Quote from: Rowan Rue on February 14, 2013, 12:25:39 AM
My earliest memory is riding the school bus when I was four and hoping I'd grow up to be like this girl called susan who was in charge of minding us very young kids on the bus.
...
I'm pretty sure that had that not have happened I would have come out much much sooner.
Ah, for me, my mom's illness came later, in my teens. It was fairly clear, given my family's religion, and the kind of rural communities we lived in for so much of that time (and despite being born in Salt Lake City, and spending lots of time with relatives there, some of them more educated, but still very Mormon), that insisting I was a girl was not likely to lead anywhere. I knew who I was early, as much as I could, at least, at each particular age and stage of development.
I just felt that I could predict fairly well that the response was not likely to be a good one. I also spent most of my time in the library, and a lot of it was spent reading the fairly small collection of medical books, which, of course, since I was reading them in the late 60s and early 70s, contained very little on gender dysphoria, and mostly seemed to suggest to me (since most seemed to imply or assume that all transwomen were straight) that maybe I was something else, apart from the fact that what I was feeling also did not fit with the thinking at the time about fetishes or any other possible explanations.
When my mom became ill, with pelvic inflammatory disease due to an IUD (one that was recalled soon thereafter, because of that and other risks) I was in my mid-teens, and in many ways became substitute mom in our household, becoming the main one responsible for most of the household chores, menu planning, cooking, laundry and watching over my siblings, but there was still a certain sense of guilty thinking -- did my desires and inclinations bring this on? She was also in a hospital, and later in recovery, far from home, though not across an ocean, just about 8 hours of driving over mostly empty desert, while school and the rest of life kept moving onward.
Like you, though, the feelings were there before the traumatic event. If anything, this might go to explain a little of why, when I felt more attracted to but also more in tune with women, I did eventually managed to meet one who I more or less fooled myself into thinking would at least give me the role I desired, if not necessarily the body.
I think I've tried not to fabricate a history, but there are at least some parts that I do tend to shorthand for convenience, or because some of the details seem mostly irrelevant, but also, probably, a bit because describing them in any depth does trigger unhappy memories and internal turmoil that I mostly realize is imagined or is perhaps an overly mystical form of data mining and pattern matching, but in that, it's not unlike the sorts of pattern matching that are very common in Mormon culture, and often openly expressed to other Mormons... things about how, through prayer and faith, God saw fit to make some wonderful thing happen for the individual expressing a testimony. Not that my mother's illness was any kind of wonderful thing.
Just saying, the temptation to fit one's narrative into something where there's a causal link between things that happened beyond our control, and our own internal puzzling, questioning, or even our feelings of certain identity are probably not limited to transness?
I do think, if the trauma had been much earlier, with the impact you describe, that definitely would have probably put me a lot more in limbo, when coming later, when I was a bit more able to at least consider that her illness and my feminine identity and "role seeking" were unrelated except by coincidence, enabled me to at least make a kind of peace with myself, and solidify my understanding that trying to "man up" was only going to lead to turmoil, unhappiness and no benefit to others or myself.

#####

- Work instructions:
**1)** Answer these about the forum post, each on its own line:
(a) What illness did the writer's mom have, and what caused it?
(b) In what city was the writer born?
(c) About how long was the drive to where the mom was hospitalized?
**2)** Please write out the forum post word for word from "When my mom" to "kept moving onward.".

#####

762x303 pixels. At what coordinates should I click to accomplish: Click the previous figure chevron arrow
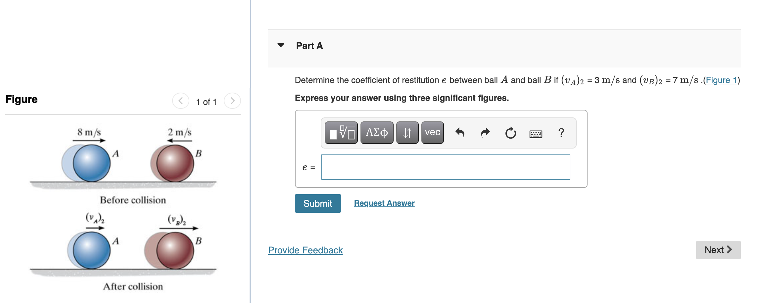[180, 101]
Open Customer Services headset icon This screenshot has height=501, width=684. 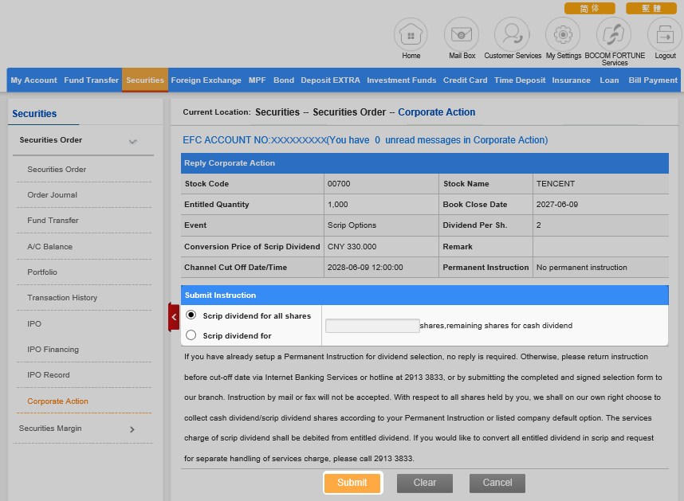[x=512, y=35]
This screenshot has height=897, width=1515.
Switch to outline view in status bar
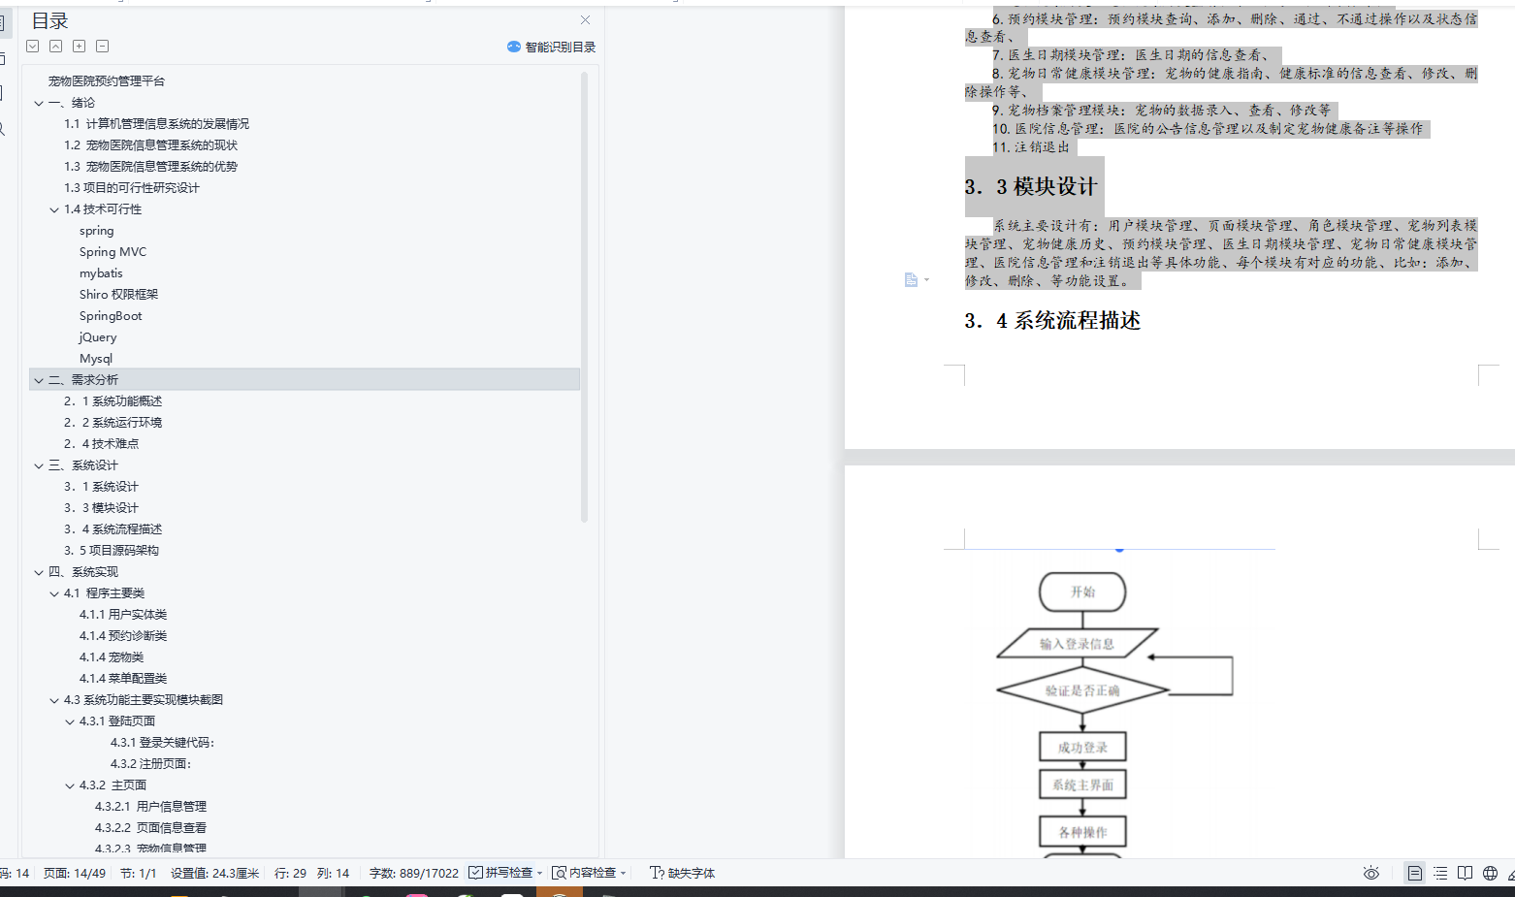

#####

- Answers to the exercises:
**1)**
(a) Pelvic inflammatory disease, caused by an IUD.
(b) Salt Lake City.
(c) About 8 hours.

**2)**
When my mom became ill, with pelvic inflammatory disease due to an IUD (one that was recalled soon thereafter, because of that and other risks) I was in my mid-teens, and in many ways became substitute mom in our household, becoming the main one responsible for most of the household chores, menu planning, cooking, laundry and watching over my siblings, but there was still a certain sense of guilty thinking -- did my desires and inclinations bring this on? She was also in a hospital, and later in recovery, far from home, though not across an ocean, just about 8 hours of driving over mostly empty desert, while school and the rest of life kept moving onward.